Le football au cinéma

Bien qu’il soit l’un des sujets les plus populaires dans les discussions, le football est rarement mis en avant au cinéma. Et si, de plus en plus, on voit apparaître sur nos écrans des films parlant de football avec un ton particulièrement juste, c’est certainement parce que certains réalisateurs ont pris conscience de la dimension sociale du football et de la place qu’elle occupe chez beaucoup de spectateurs.

En 1979, Jean-Jacques Annaud signe sur un scénario de Francis Weber le film Coup de Tête qui met en scène un Patrick Dewaere mué en joueur de foot amateur dont le destin est totalement bouleversé après qu’il ait bousculé le meilleur joueur de son équipe. Accusé de viol et renié par tous ceux qui étaient pourtant un jour ses amis, Dewaere finit en prison avant que la vérité n’éclate et qu’il n’en profite pour se venger. A travers cette histoire aux allures de spirale négative puis positive, Annaud porte un éclairage sur les dérives qui animent son époque et qui entourent le football. Ce film inspiré par l’épopée de Guingamp en Coupe de France en 1973 et tourné avec l’aide du club de l’AJ Auxerre (créditant à l’occasion Guy Roux comme conseiller technique) sera bien isolé dans la liste des films qui ont tenté d’élargir la vision du football au-delà d’un simple sport et de cette vision réductrice d’hommes qui courent après un ballon.

Avant 2005 et Hooligans les films sur le football se succèdent et se ressemblent. Certains jouent la carte de la comédie, d’autres celle d’une fausse dimension sociale et parfois la carte de l’histoire. Un film tel que Joue-là comme Beckham tente par exemple de délivrer un message d’émancipation mais ne réussit pas à cause de sa naïveté et de sa construction banale à véritablement toucher ceux (où en l’occurrence celles) qui devraient être concernés par son histoire. De même, la trilogie Goal! que les personnes ayant grandies durant les années 2000 connaissent sûrement, ne réussit pas, au-delà du mérite qu’elle a eu de faire rêver une génération, à apporter une réelle plus-value sur l’intérêt du football dans la société.

En 2005 sort Hooligans, tourné par la réalisatrice allemande Lexi Alexander. La force de ce film réside surtout dans un point crucial : les personnes qui sont prises dans la sphère footballistiques, dans le supportérisme et dans sa tranche extrémiste ne sont pas tous issues du même milieu. Dans le film, Pete, leader d’un groupe de Hooligans est dans la vie de tous les jours instituteur dans une école primaire. Bien qu’il s’agisse ici de hooliganisme, il représente presque à lui tout seul une diversité trop peu célébrée autour du football et qui pourtant joue un rôle majeur dans le succès de ce sport.

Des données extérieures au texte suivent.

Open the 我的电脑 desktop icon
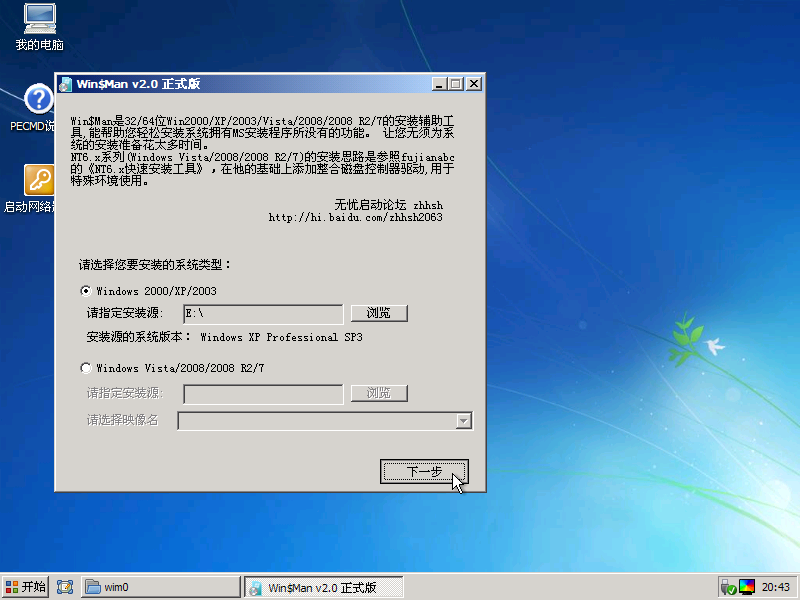This screenshot has width=800, height=600. [39, 20]
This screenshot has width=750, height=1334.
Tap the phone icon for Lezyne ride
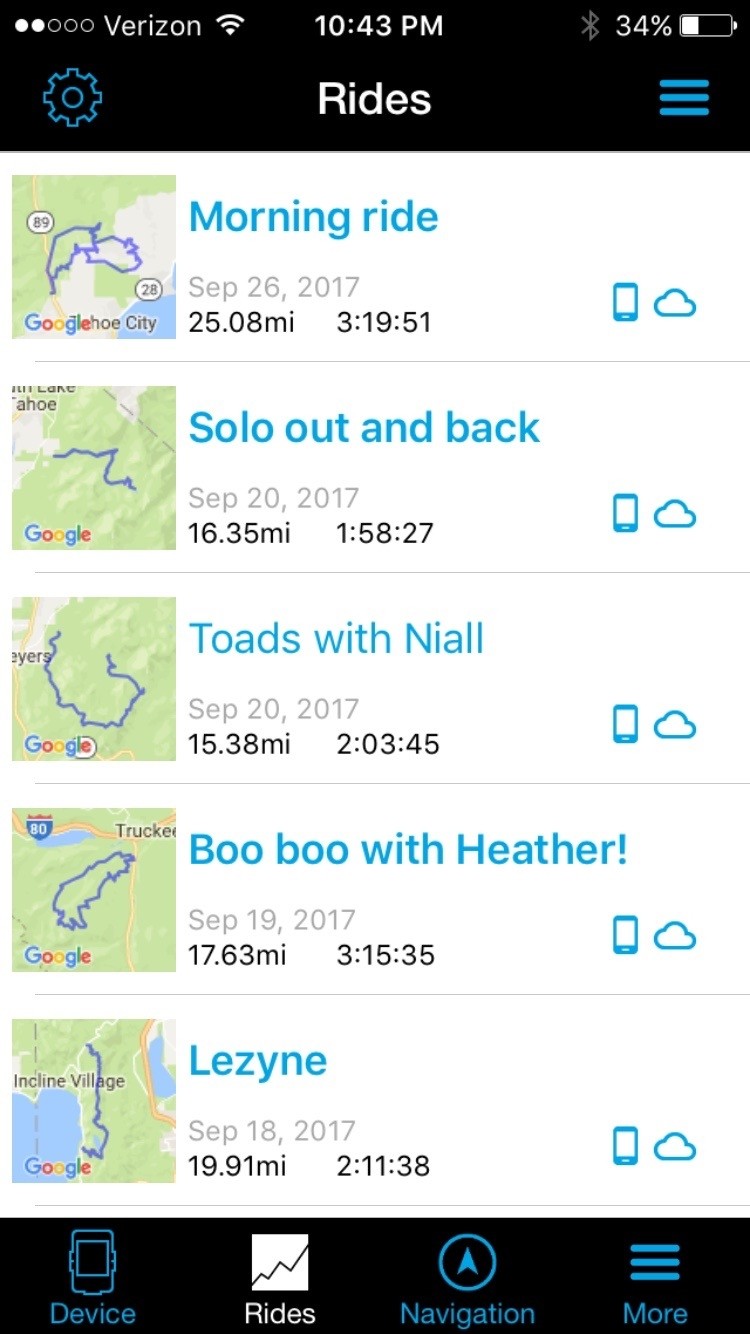625,1146
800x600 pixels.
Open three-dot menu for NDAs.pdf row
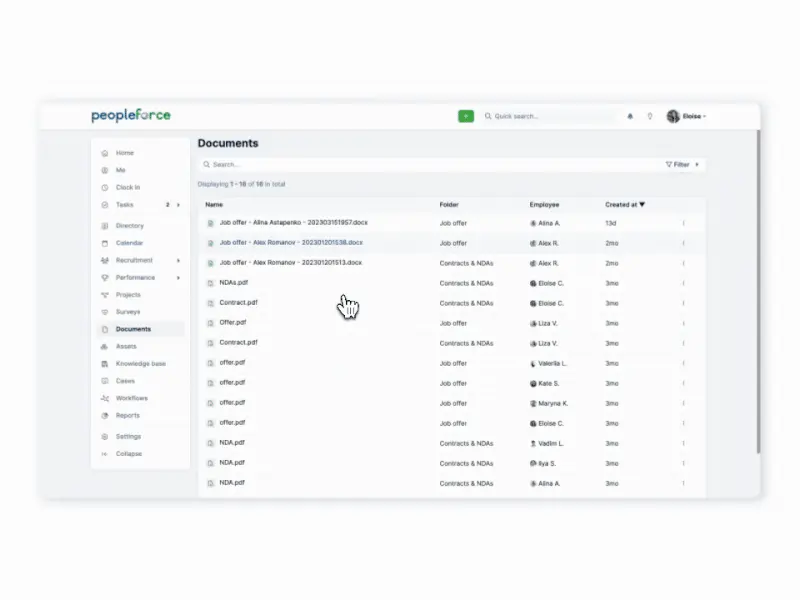683,283
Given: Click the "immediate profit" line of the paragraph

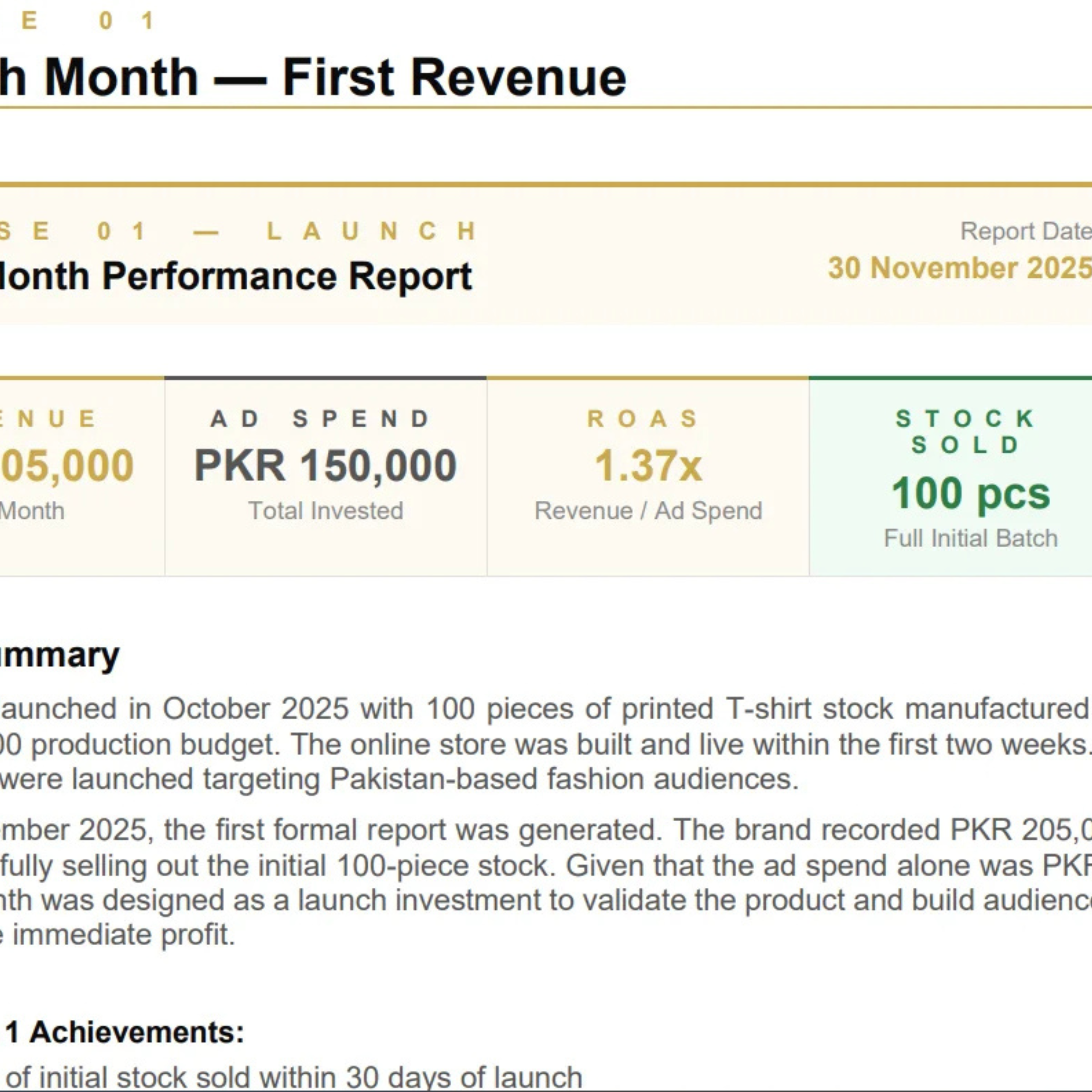Looking at the screenshot, I should (118, 934).
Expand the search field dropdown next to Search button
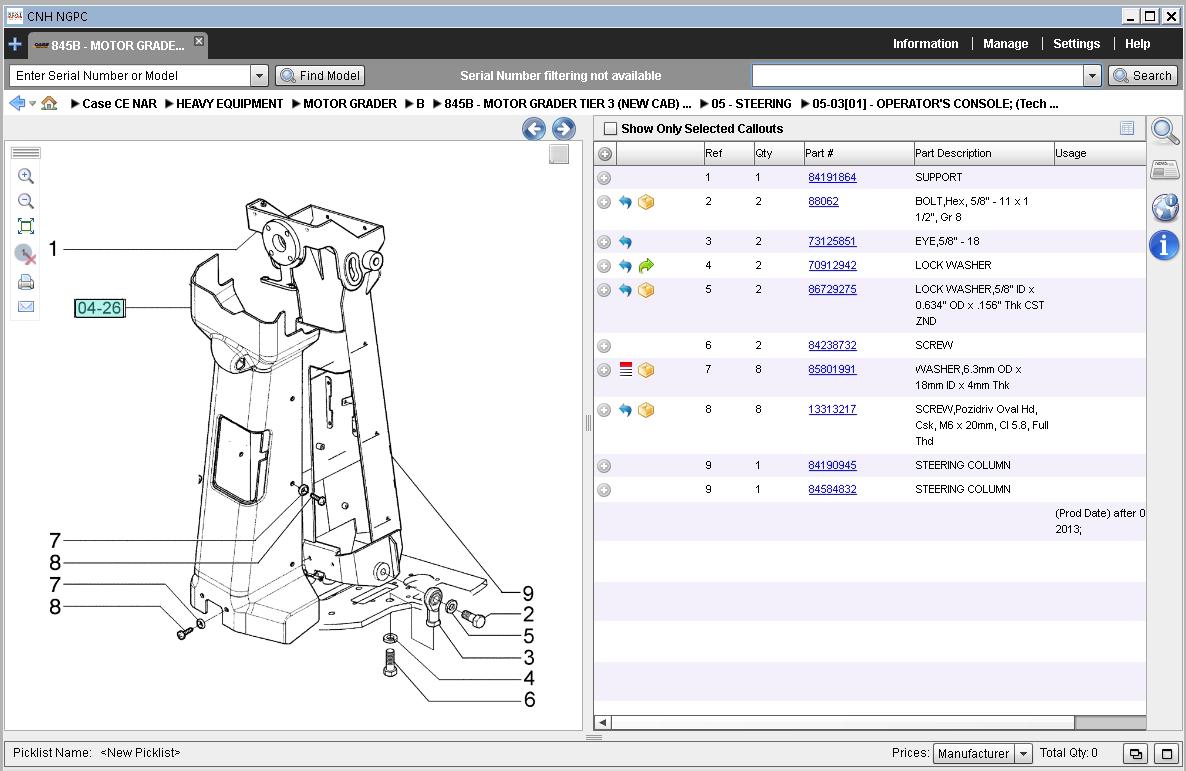The width and height of the screenshot is (1186, 771). pos(1092,75)
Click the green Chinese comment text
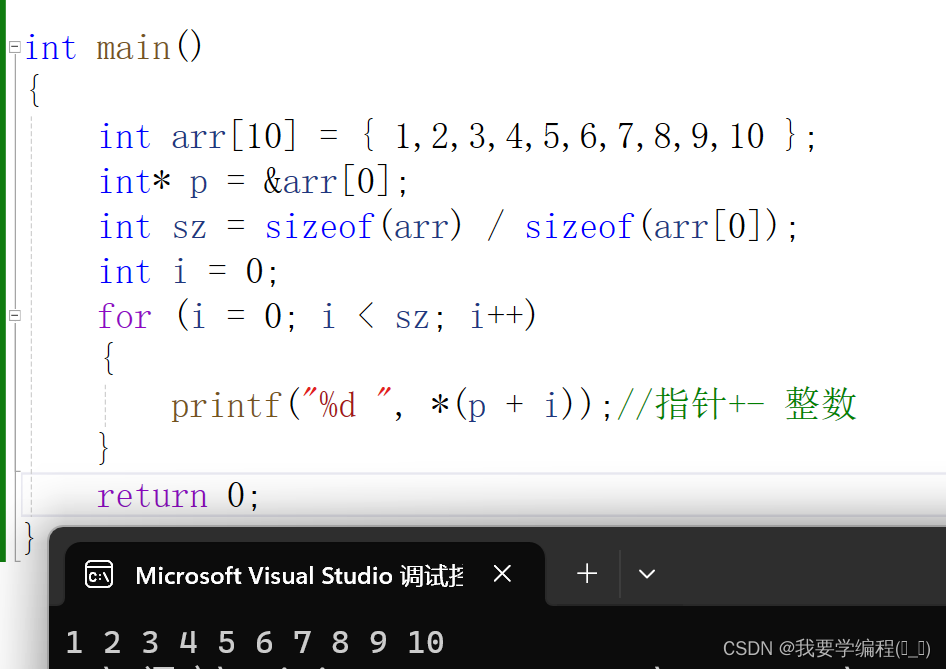 pos(737,404)
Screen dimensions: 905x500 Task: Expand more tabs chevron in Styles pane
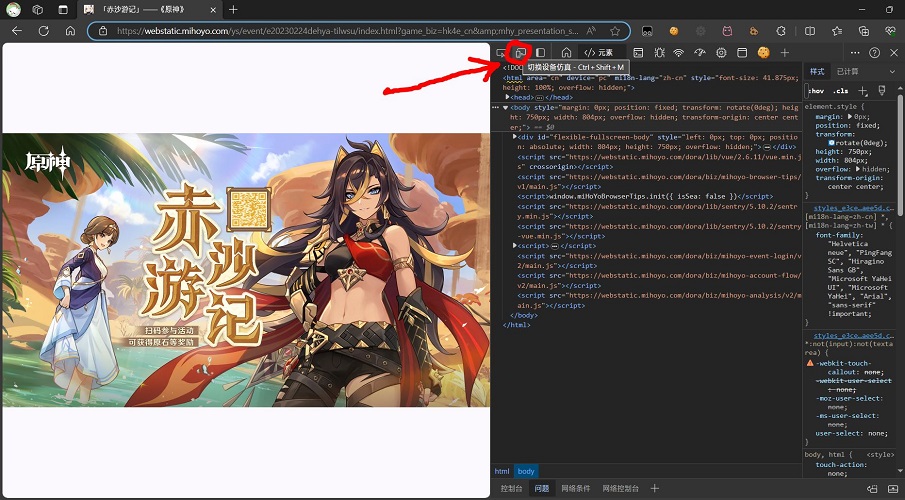(891, 72)

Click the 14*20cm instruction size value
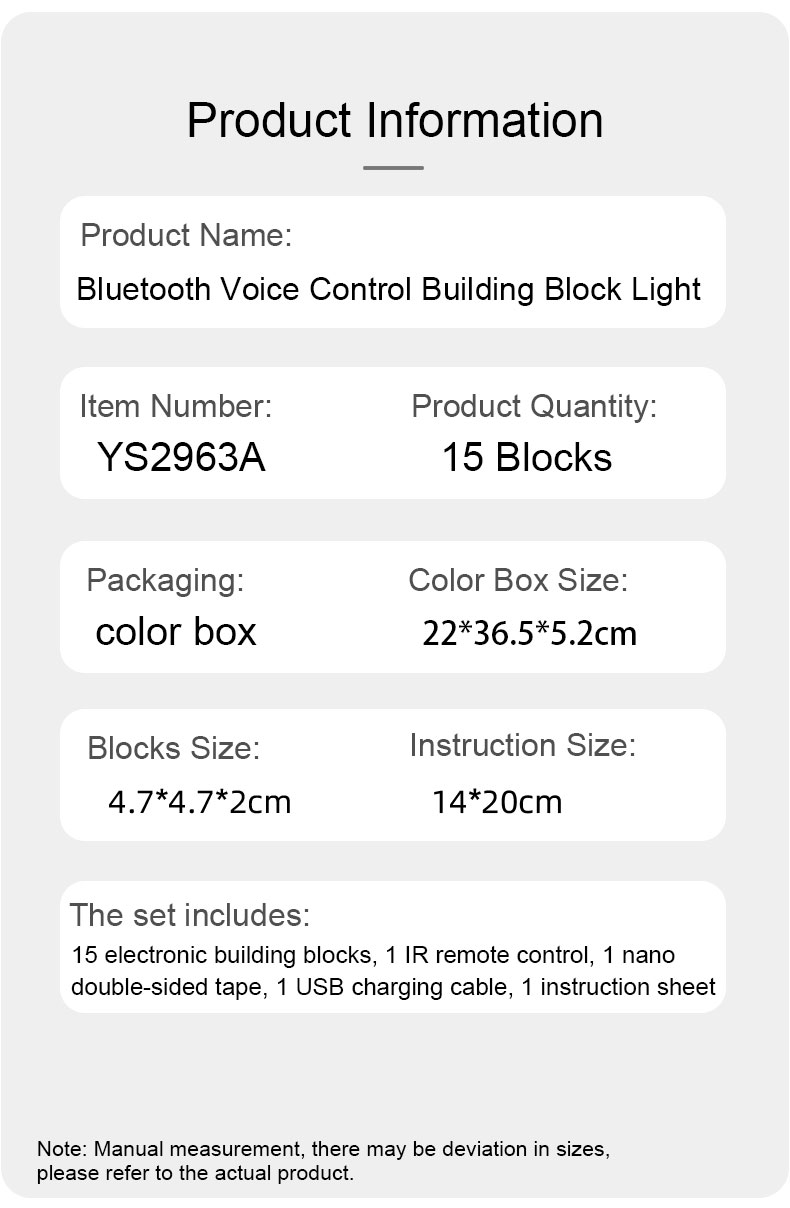point(497,801)
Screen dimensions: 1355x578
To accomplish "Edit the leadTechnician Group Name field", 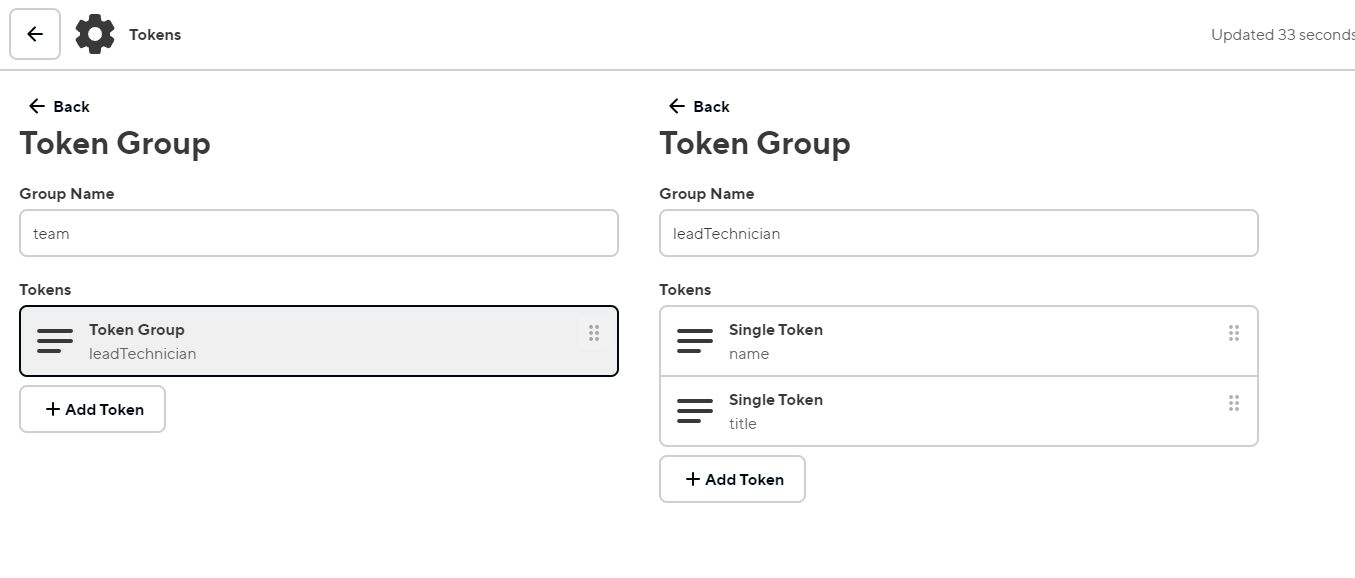I will coord(959,233).
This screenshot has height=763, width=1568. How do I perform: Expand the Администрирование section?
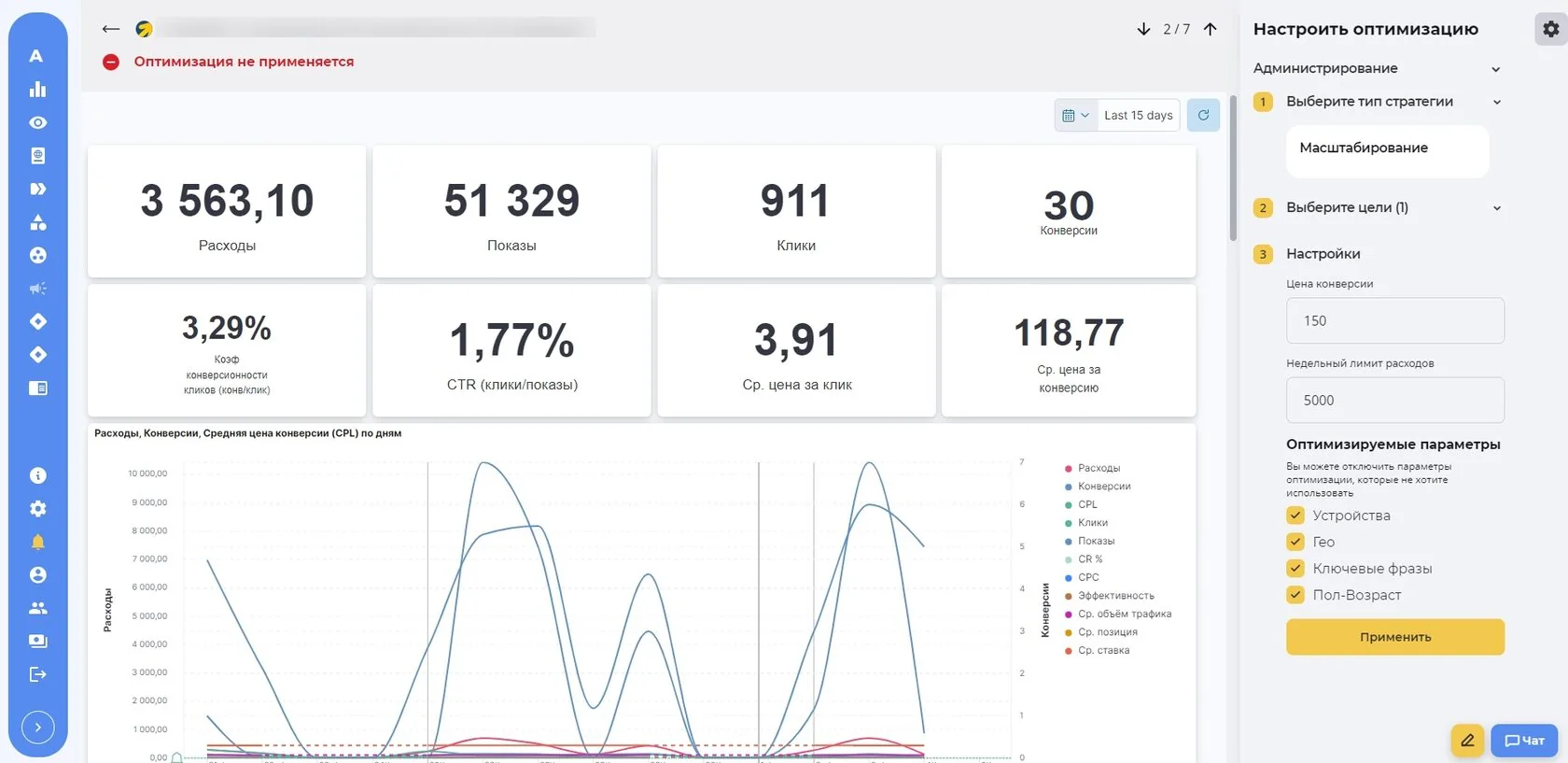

Mais c’est en 2009 que sort le plus grand film sur le football et loin d’être une surprise, il est réalisé par un cinéaste engagé dans une idéologie visant à défendre les classes populaires : Ken Loach. Le réalisateur britannique double lauréat de la Palme d’Or signe un film où l’on ne sait pas réellement s’il s’agit d’une histoire d’amour sur fond de football où d’une histoire de football sur fond d’amour. Ce qu’il montre en tout cas dans une simplicité et une honnêteté dont il a le secret, c’est un facteur de Manchester à la peine dans sa vie sentimentale comme dans sa vie de père. Il n’est en réalité plus que l’ombre de lui-même et ne parvient même plus à remplir ses tâches de facteur.

Sa rédemption ne pouvait venir que d’un seul homme, celui que comme beaucoup il a admiré, Eric Cantona. Petit à petit, on comprend le nombre de repère que le football représentait pour lui et avec l’aide du King, il surmonte son début de dépression et commence à renaître. Vient alors le meilleur moment de football au cinéma, celui qui peut expliquer à n’importe qui pourquoi le football occupe une place importante dans la vie de nombreuses personnes. Au milieu des souvenirs des plus belles actions de Cantona, on entend un homme qui raconte à quel point le stade lui manque, à quel point cet espace de défoulement total dans lequel plus personne n’a d’autre identité que celle de son club donne à chacun la liberté d’oublier son quotidien le temps d’un match.

Cet extrait en dit aussi long sur la relation entre le supporter et l’idole. Quand on voit ce facteur énumérer les grands moments de Cantona, on se rend compte de l’importance et de l’influence que peut avoir une star comme l’est Cantona sur de simples individus. Enfin, on comprend à la fin toute l’admiration qui est porté vers le King et que ce dernier entretient par cette sentence magistrale : « I’m not a man, I’m Cantona ».

Quoi qu’il en soit, le cinéma a souvent abordé le football d’une manière épique avec une situation et mal embarquée et un happy-ending attendu. Il reste tout de même quelques films uniques qui ont réussi à prendre en compte toute la dimension non-sportive du football et à évoquer avec justesse les différentes facettes de ce sport.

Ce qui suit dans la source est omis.